● **Objective A**
Reproduce the part of the GTO forum thread starting with "Where ya getten" and going on through "(Dec 6, 2004)".
● **Objective B**
Decide whether each statement agrees with the GTO forum thread, answering yes or no and quoting the deciding words: (i) GMFAN expects to take delivery in January 05. (ii) Jay Fisher is connected with Fisher Pontiac in Elmer, NJ. (iii) GMFAN puts the perfect suspension balance at around .80.
● **Objective C**
Answer these questions from the GTO forum thread:
(i) Which engine does the spark plug remark name?
(ii) Whom does the opening post ask about calling to get the computer set up?
(iii) Before the car reaches how many miles will Jay Fisher see GMFAN?

● **Excerpt**
....

Where ya getten the info, u got part numbers priceing and everything are u Mr. goodwrench or somethin? u must be looking at these parts on a web sight if ya are let me get the name of the sight If not whats ur sorce. Let me get this strait I can by the hot cam an it cmes with the valve springs and the valves and then have the LS1 heads worked for those valves along with a nice port and polish job ofcourse. I probly got too many question but how does that effect the cpu system what do I just call super chips an they set me rite up? Just piont me in the rite direction cause these ford guys are haven way to much fun out here.


----------



## GMFAN (Dec 6, 2004)

*Mo HP Mo problems*

:cheers 
Wick was right with what he said
Though its a GTO follow the same suit as the F-bodies 
instalation might be a little different but you have to ask what do you want to get out of your car. The moment you hit 11's inquire about a second car.
A beater perhaps.
I'm taking delivery in January 05 and plan on contacting 
Jay Fisher of Fisher Pontiac, Elmer,NJ
He did my 95 T/A all the way to what spark plugs work better on an LT1
For the best advice talk to him. He will see me before my car has 500 miles on it. One more thing work on the suspension! at only .80g's that's my first starting period. The perfect balance should be around .95
Good luck!
Brett arty


----------

....

● **Dataset section**

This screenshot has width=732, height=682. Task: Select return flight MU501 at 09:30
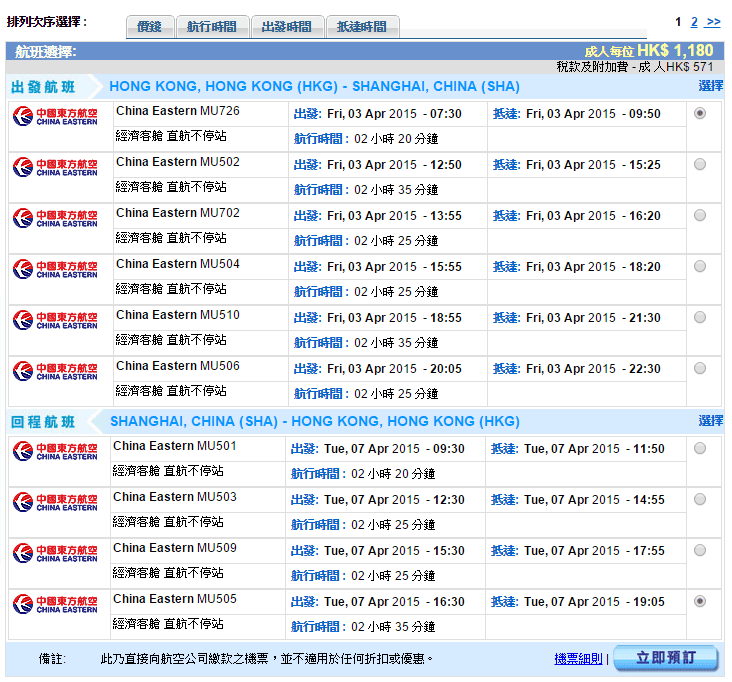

....

● **Solution A**
Where ya getten the info, u got part numbers priceing and everything are u Mr. goodwrench or somethin? u must be looking at these parts on a web sight if ya are let me get the name of the sight If not whats ur sorce. Let me get this strait I can by the hot cam an it cmes with the valve springs and the valves and then have the LS1 heads worked for those valves along with a nice port and polish job ofcourse. I probly got too many question but how does that effect the cpu system what do I just call super chips an they set me rite up? Just piont me in the rite direction cause these ford guys are haven way to much fun out here.


----------



## GMFAN (Dec 6, 2004)

● **Solution B**
(i) Yes: "I'm taking delivery in January 05"
(ii) Yes: "Jay Fisher of Fisher Pontiac, Elmer,NJ"
(iii) No: "The perfect balance should be around .95"

● **Solution C**
(i) LT1
(ii) super chips
(iii) 500 miles